AWS-MLS-C01 & AWS CERTIFICATION | Other Related ML/Analytics Services - AWS Certified Machine Learning

1.4.4. Other Related ML/Analytics Services

First Principle: Complementary AWS analytics and database services provide the essential data infrastructure for ML workflows, enabling ingestion, processing, and storage of diverse data types at scale.

Beyond SageMaker and the AI Services, a robust machine learning solution on AWS often leverages a suite of complementary analytics and database services for managing data throughout its lifecycle.

Key Related AWS Analytics and Database Services for ML:

Data Ingestion & Streaming:
- AWS Kinesis: (Real-time data streaming.) Collects, processes, and analyzes real-time streaming data (e.g., clickstreams, IoT telemetry).
- AWS DataSync: (Online data transfer service.) For automated, fast, online transfer of large amounts of data between on-premises storage and AWS storage services (like S3).
- AWS Snow Family: (Offline data transfer devices.) For petabyte-scale data transfers into/out of AWS when internet transfer is impractical.
Data Warehousing & Querying:
- Amazon Redshift: (Cloud data warehouse.) A fully managed, petabyte-scale data warehouse service for analytical queries on structured data.
- Amazon Athena: (Interactive query service.) Serverless interactive query service that makes it easy to analyze data directly in Amazon S3 using standard SQL.
ETL & Data Processing:
- AWS Glue: (Serverless data integration service.) A serverless data integration service that makes it easy to discover, prepare, and combine data for analytics, machine learning, and application development. Includes Glue Data Catalog and Glue ETL jobs.
- Amazon EMR (Elastic MapReduce): (Managed Hadoop framework.) A managed cluster platform that simplifies running big data frameworks like Apache Spark, Hadoop, and Hive on AWS.
Databases:
- Amazon RDS (Relational Database Service): (Managed relational databases.) For operational relational databases that can serve as data sources for ML.
- Amazon DynamoDB: (NoSQL database service.) A fast, flexible NoSQL database service for single-digit millisecond performance at any scale, often used for real-time features or inference data.

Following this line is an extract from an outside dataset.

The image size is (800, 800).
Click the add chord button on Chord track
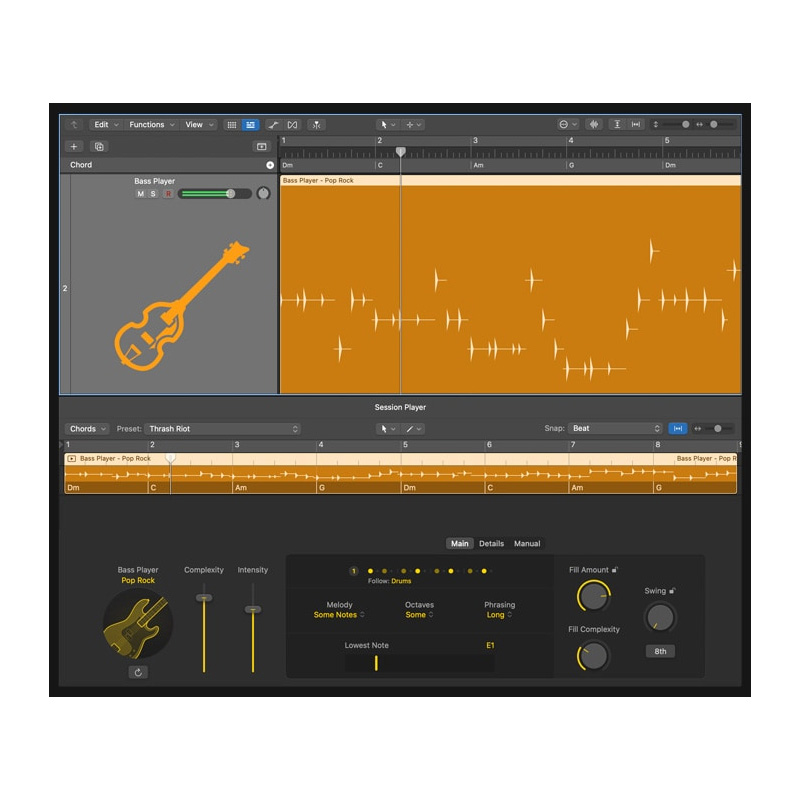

Scenario: You are building an ML pipeline that needs to ingest real-time customer clickstream data, store large volumes of raw and processed data for analysis, perform complex ETL operations, and then query this data using SQL for feature engineering.

Reflection Question: How do complementary AWS analytics and database services (e.g., Kinesis for streaming ingestion, S3 for data lake storage, Glue for ETL, Athena for SQL querying) fundamentally provide the essential data infrastructure for ML workflows, enabling ingestion, processing, and storage of diverse data types at scale?